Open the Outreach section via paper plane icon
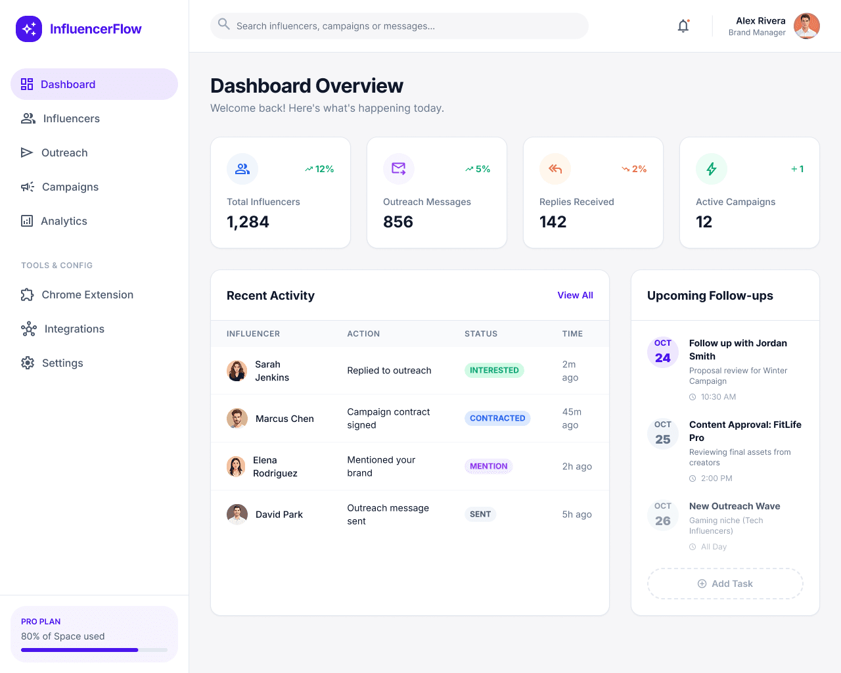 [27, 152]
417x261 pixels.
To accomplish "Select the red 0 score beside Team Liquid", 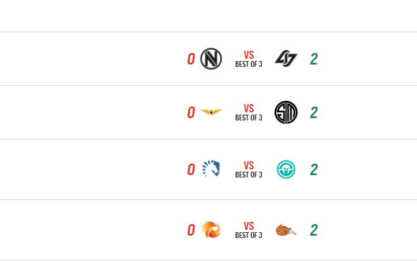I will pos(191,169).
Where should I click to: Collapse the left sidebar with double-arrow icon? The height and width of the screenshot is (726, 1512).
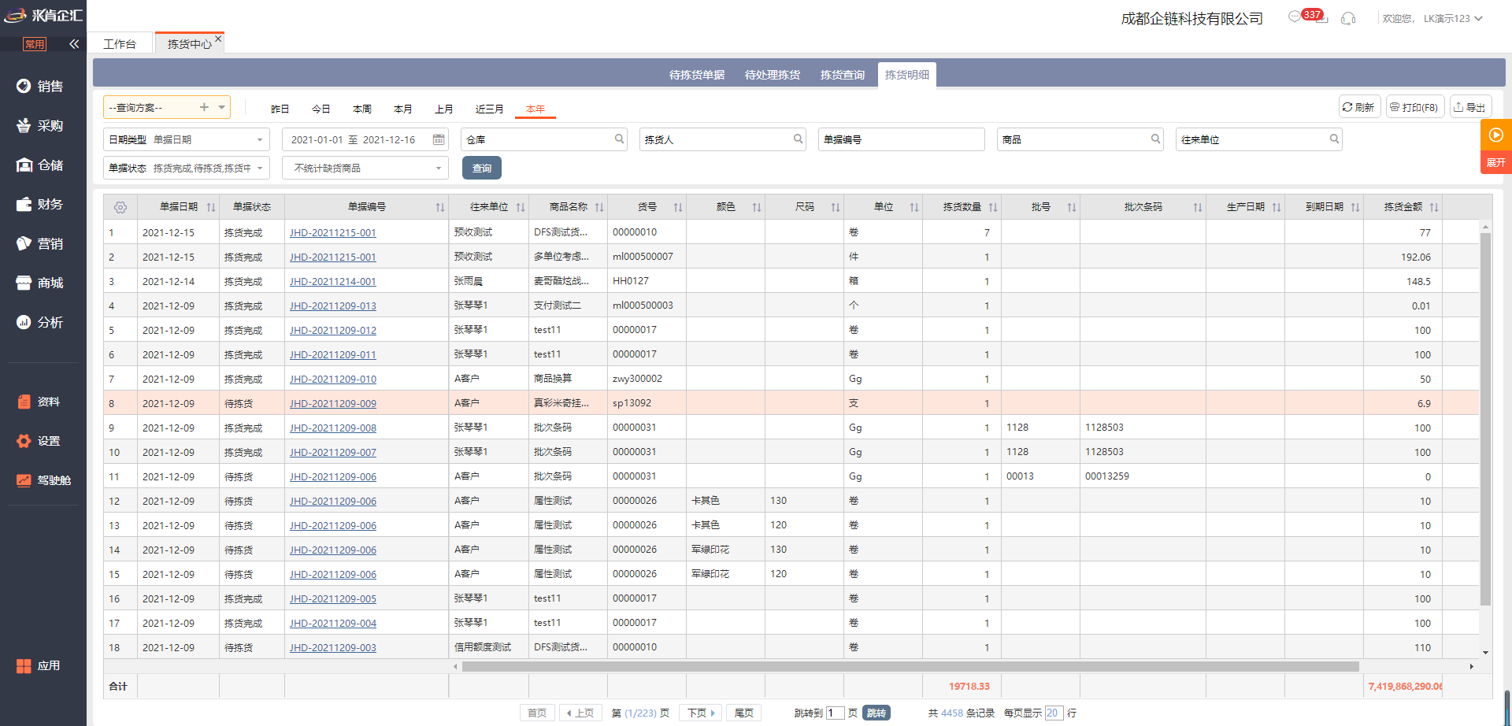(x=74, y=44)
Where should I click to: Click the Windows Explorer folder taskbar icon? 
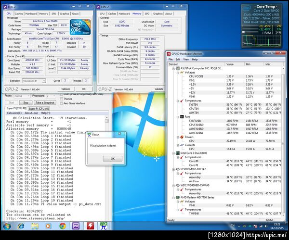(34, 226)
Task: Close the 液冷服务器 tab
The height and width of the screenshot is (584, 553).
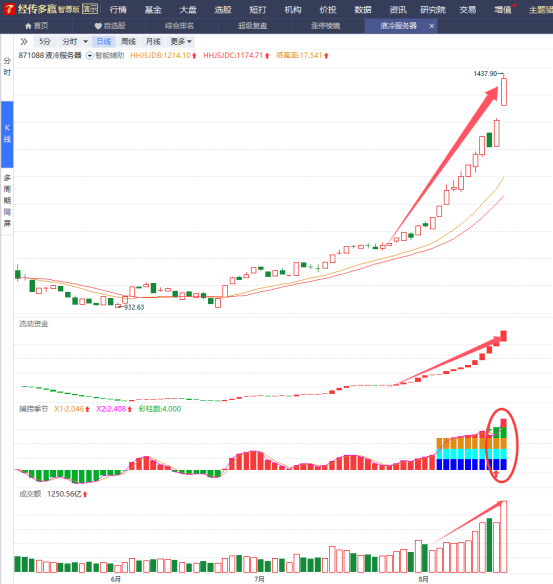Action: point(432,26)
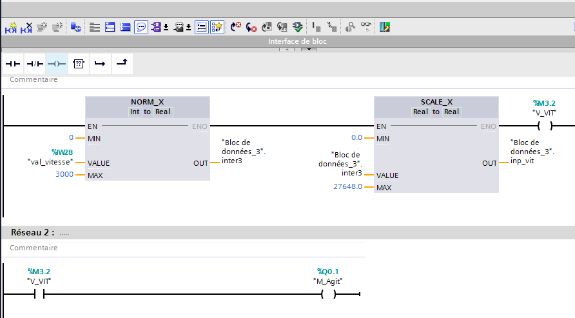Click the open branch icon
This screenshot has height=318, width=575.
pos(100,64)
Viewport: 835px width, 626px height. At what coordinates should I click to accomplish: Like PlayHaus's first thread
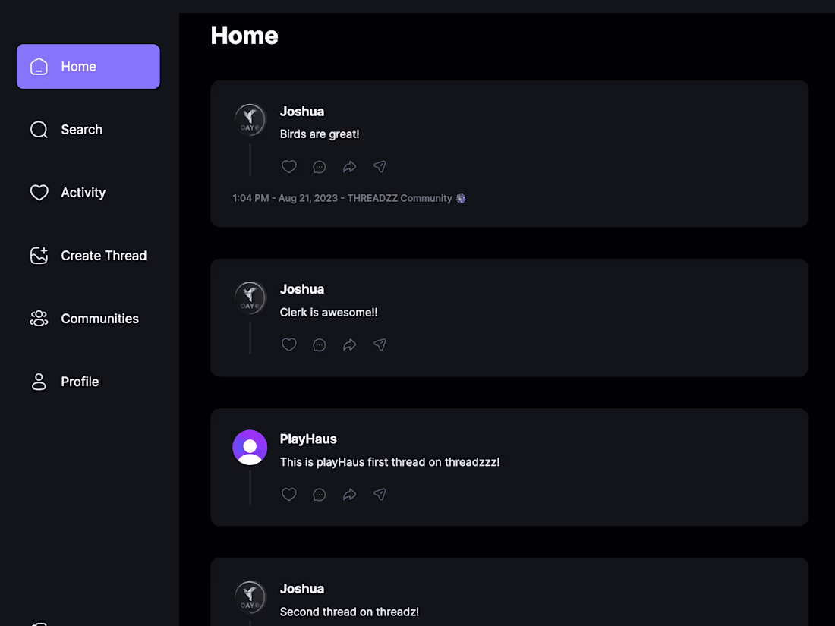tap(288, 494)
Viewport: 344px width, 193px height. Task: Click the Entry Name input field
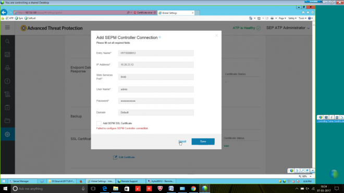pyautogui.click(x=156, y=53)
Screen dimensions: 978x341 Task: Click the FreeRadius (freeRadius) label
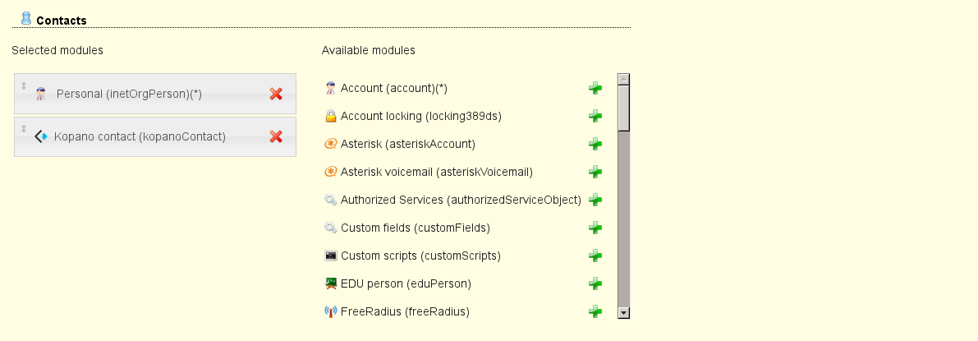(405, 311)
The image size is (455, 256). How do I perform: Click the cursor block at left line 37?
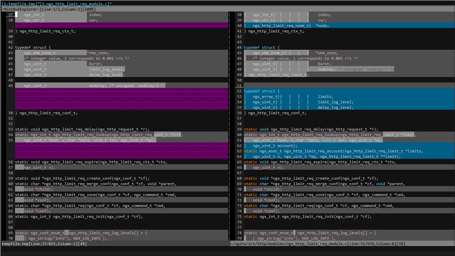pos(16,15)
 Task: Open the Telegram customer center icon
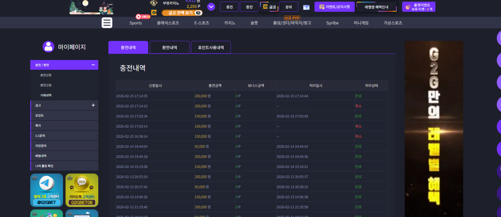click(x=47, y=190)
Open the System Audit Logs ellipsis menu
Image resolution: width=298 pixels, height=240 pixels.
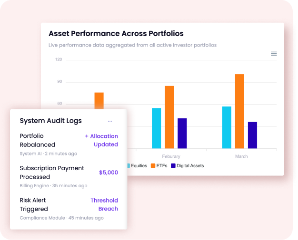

_ _ _ _ _

Work instructions. Retype the line containing "Task: Open the Telegram customer center icon" and all lines after it through the end of the material, exactly and only those, leaving out pictures.

Task answer.
 Task: Open the Telegram customer center icon
click(x=47, y=190)
Open the System Audit Logs ellipsis menu
Image resolution: width=298 pixels, height=240 pixels.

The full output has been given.